Please restate the data exactly, from the first line to the last.

→ **Dataset extract**

<<<<

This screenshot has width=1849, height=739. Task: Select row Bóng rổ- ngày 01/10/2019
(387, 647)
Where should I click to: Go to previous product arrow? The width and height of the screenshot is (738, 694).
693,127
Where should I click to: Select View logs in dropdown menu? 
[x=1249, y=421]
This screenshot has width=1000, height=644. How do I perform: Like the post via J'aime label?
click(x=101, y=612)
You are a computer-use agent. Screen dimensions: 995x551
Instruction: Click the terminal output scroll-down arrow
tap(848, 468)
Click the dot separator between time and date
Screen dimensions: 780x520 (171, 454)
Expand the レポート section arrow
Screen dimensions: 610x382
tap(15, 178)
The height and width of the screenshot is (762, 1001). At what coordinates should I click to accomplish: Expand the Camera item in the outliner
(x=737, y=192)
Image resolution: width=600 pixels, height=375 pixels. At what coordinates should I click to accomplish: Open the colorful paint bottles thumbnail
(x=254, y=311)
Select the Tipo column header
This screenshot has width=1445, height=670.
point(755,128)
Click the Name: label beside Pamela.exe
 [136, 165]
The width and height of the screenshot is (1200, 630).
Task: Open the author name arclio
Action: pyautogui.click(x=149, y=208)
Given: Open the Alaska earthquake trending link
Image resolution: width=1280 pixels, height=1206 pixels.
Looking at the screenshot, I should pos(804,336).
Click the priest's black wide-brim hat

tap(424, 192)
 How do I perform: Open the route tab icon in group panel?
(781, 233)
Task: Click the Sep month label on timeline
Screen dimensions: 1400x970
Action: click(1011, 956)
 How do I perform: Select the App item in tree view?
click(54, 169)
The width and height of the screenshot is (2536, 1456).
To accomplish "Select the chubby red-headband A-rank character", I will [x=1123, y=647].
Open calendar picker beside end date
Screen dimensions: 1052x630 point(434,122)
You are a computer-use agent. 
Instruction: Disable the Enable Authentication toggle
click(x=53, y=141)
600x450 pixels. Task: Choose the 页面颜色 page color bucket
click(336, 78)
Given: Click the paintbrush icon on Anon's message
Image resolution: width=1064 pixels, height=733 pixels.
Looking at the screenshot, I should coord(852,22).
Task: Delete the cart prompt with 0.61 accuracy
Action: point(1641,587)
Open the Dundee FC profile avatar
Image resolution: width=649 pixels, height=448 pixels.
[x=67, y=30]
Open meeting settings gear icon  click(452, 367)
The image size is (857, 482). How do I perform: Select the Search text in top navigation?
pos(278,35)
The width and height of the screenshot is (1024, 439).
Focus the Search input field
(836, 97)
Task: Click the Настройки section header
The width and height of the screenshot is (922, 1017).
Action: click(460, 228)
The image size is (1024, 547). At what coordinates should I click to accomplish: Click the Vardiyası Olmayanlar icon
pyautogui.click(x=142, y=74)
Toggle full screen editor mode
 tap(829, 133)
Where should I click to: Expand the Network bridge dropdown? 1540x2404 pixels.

>>>>

→ **Exercise response**
This screenshot has width=1849, height=739. Task: Select row Bóng rổ- ngày 01/10/2019
(387, 647)
Where should I click to: Go to previous product arrow? The width and height of the screenshot is (738, 694).
693,127
Where should I click to: Select View logs in dropdown menu? 
[x=1249, y=421]
This screenshot has width=1000, height=644. How do I perform: Like the post via J'aime label?
click(x=101, y=612)
You are a computer-use agent. Screen dimensions: 995x551
Instruction: Click the terminal output scroll-down arrow
tap(848, 468)
Click the dot separator between time and date
Screen dimensions: 780x520 (171, 454)
Expand the レポート section arrow
Screen dimensions: 610x382
tap(15, 178)
The height and width of the screenshot is (762, 1001). At what coordinates should I click to accomplish: Expand the Camera item in the outliner
(x=737, y=192)
Image resolution: width=600 pixels, height=375 pixels. At what coordinates should I click to accomplish: Open the colorful paint bottles thumbnail
(x=254, y=311)
Select the Tipo column header
This screenshot has width=1445, height=670.
point(755,128)
Click the Name: label beside Pamela.exe
 [136, 165]
The width and height of the screenshot is (1200, 630).
Task: Open the author name arclio
Action: pyautogui.click(x=149, y=208)
Given: Open the Alaska earthquake trending link
Image resolution: width=1280 pixels, height=1206 pixels.
Looking at the screenshot, I should pos(804,336).
Click the priest's black wide-brim hat

tap(424, 192)
 How do I perform: Open the route tab icon in group panel?
(781, 233)
Task: Click the Sep month label on timeline
Screen dimensions: 1400x970
Action: click(1011, 956)
 How do I perform: Select the App item in tree view?
click(54, 169)
The width and height of the screenshot is (2536, 1456).
To accomplish "Select the chubby red-headband A-rank character", I will [x=1123, y=647].
Open calendar picker beside end date
Screen dimensions: 1052x630 point(434,122)
You are a computer-use agent. 
Instruction: Disable the Enable Authentication toggle
click(x=53, y=141)
600x450 pixels. Task: Choose the 页面颜色 page color bucket
click(336, 78)
Given: Click the paintbrush icon on Anon's message
Image resolution: width=1064 pixels, height=733 pixels.
Looking at the screenshot, I should coord(852,22).
Task: Delete the cart prompt with 0.61 accuracy
Action: point(1641,587)
Open the Dundee FC profile avatar
Image resolution: width=649 pixels, height=448 pixels.
[x=67, y=30]
Open meeting settings gear icon  click(452, 367)
The image size is (857, 482). How do I perform: Select the Search text in top navigation?
pos(278,35)
The width and height of the screenshot is (1024, 439).
Focus the Search input field
(836, 97)
Task: Click the Настройки section header
The width and height of the screenshot is (922, 1017).
Action: click(460, 228)
The image size is (1024, 547). At what coordinates should I click to accomplish: Click the Vardiyası Olmayanlar icon
pyautogui.click(x=142, y=74)
Toggle full screen editor mode
 tap(829, 133)
Where should I click to: Expand the Network bridge dropdown? 1540x2404 pixels.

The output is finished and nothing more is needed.